Exercise objective: Transcribe the entries below exactly as they appear.

Available data:
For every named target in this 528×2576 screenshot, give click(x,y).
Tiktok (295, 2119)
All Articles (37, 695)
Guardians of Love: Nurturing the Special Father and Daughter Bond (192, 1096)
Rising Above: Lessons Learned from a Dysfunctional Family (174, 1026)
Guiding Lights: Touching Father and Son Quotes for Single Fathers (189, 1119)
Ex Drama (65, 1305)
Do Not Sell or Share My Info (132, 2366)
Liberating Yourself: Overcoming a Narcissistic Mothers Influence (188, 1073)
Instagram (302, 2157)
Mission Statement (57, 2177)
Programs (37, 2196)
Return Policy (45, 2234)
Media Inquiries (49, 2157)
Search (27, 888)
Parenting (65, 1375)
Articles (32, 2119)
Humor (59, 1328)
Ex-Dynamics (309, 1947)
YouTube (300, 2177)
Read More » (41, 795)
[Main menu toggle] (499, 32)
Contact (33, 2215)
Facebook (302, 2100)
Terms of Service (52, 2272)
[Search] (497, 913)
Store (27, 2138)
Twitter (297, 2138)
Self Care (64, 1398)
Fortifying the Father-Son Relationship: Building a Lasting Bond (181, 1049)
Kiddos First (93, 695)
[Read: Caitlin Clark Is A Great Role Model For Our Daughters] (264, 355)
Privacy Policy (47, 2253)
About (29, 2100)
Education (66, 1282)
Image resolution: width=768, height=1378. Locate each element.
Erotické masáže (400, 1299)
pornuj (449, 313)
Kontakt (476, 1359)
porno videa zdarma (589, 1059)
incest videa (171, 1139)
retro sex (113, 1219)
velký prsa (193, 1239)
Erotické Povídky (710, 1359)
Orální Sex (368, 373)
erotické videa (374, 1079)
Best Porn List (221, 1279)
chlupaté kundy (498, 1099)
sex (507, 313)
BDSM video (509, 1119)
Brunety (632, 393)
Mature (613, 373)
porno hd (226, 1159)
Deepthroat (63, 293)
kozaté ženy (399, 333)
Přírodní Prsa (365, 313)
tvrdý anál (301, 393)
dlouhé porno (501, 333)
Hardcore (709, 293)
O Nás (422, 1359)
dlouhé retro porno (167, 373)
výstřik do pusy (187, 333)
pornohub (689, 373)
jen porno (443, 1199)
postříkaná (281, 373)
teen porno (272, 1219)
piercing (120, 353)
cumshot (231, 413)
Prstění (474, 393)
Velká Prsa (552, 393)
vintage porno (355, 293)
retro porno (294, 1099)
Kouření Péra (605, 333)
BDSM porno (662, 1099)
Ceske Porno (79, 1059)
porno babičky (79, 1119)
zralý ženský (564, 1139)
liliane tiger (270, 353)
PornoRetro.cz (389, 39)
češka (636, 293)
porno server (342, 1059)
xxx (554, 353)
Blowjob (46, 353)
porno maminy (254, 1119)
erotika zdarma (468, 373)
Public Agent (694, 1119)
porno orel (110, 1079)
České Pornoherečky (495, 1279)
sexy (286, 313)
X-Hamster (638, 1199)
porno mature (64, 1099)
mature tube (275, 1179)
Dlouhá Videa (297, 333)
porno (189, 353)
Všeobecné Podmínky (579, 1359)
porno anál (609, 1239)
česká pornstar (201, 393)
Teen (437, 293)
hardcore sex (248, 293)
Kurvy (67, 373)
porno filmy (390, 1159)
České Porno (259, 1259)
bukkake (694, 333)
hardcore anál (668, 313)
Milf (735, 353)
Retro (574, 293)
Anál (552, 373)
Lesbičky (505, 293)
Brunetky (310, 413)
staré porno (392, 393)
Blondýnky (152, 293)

Response:
For every named target in this 528×2576 screenshot, give click(x,y).
Tiktok (295, 2119)
All Articles (37, 695)
Guardians of Love: Nurturing the Special Father and Daughter Bond (192, 1096)
Rising Above: Lessons Learned from a Dysfunctional Family (174, 1026)
Guiding Lights: Touching Father and Son Quotes for Single Fathers (189, 1119)
Ex Drama (65, 1305)
Do Not Sell or Share My Info (132, 2366)
Liberating Yourself: Overcoming a Narcissistic Mothers Influence (188, 1073)
Instagram (302, 2157)
Mission Statement (57, 2177)
Programs (37, 2196)
Return Policy (45, 2234)
Media Inquiries (49, 2157)
Search (27, 888)
Parenting (65, 1375)
Articles (32, 2119)
Humor (59, 1328)
Ex-Dynamics (309, 1947)
YouTube (300, 2177)
Read More » (41, 795)
[Main menu toggle] (499, 32)
Contact (33, 2215)
Facebook (302, 2100)
Terms of Service (52, 2272)
[Search] (497, 913)
Store (27, 2138)
Twitter (297, 2138)
Self Care (64, 1398)
Fortifying the Father-Son Relationship: Building a Lasting Bond (181, 1049)
Kiddos First (93, 695)
[Read: Caitlin Clark Is A Great Role Model For Our Daughters] (264, 355)
Privacy Policy (47, 2253)
About (29, 2100)
Education (66, 1282)
Image resolution: width=768, height=1378. Locate each element.
Erotické masáže (400, 1299)
pornuj (449, 313)
Kontakt (476, 1359)
porno videa zdarma (589, 1059)
incest videa (171, 1139)
retro sex (113, 1219)
velký prsa (193, 1239)
Erotické Povídky (710, 1359)
Orální Sex (368, 373)
erotické videa (374, 1079)
Best Porn List (221, 1279)
chlupaté kundy (498, 1099)
sex (507, 313)
BDSM video (509, 1119)
Brunety (632, 393)
Mature (613, 373)
porno hd (226, 1159)
Deepthroat (63, 293)
kozaté ženy (399, 333)
Přírodní Prsa (365, 313)
tvrdý anál (301, 393)
dlouhé porno (501, 333)
Hardcore (709, 293)
O Nás (422, 1359)
dlouhé retro porno (167, 373)
výstřik do pusy (187, 333)
pornohub (689, 373)
jen porno (443, 1199)
postříkaná (281, 373)
teen porno (272, 1219)
piercing (120, 353)
cumshot (231, 413)
Prstění (474, 393)
Velká Prsa (552, 393)
vintage porno (355, 293)
retro porno (294, 1099)
Kouření Péra (605, 333)
BDSM porno (662, 1099)
Ceske Porno (79, 1059)
porno babičky (79, 1119)
zralý ženský (564, 1139)
liliane tiger (270, 353)
PornoRetro.cz (389, 39)
češka (636, 293)
porno server (342, 1059)
xxx (554, 353)
Blowjob (46, 353)
porno maminy (254, 1119)
erotika zdarma (468, 373)
Public Agent (694, 1119)
porno orel (110, 1079)
České Pornoherečky (495, 1279)
sexy (286, 313)
X-Hamster (638, 1199)
porno mature (64, 1099)
mature tube (275, 1179)
Dlouhá Videa (297, 333)
porno (189, 353)
Všeobecné Podmínky (579, 1359)
porno anál (609, 1239)
česká pornstar (201, 393)
Teen (437, 293)
hardcore sex (248, 293)
Kurvy (67, 373)
porno filmy (390, 1159)
České Porno (259, 1259)
bukkake (694, 333)
hardcore anál (668, 313)
Milf (735, 353)
Retro (574, 293)
Anál (552, 373)
Lesbičky (505, 293)
Brunetky (310, 413)
staré porno (392, 393)
Blondýnky (152, 293)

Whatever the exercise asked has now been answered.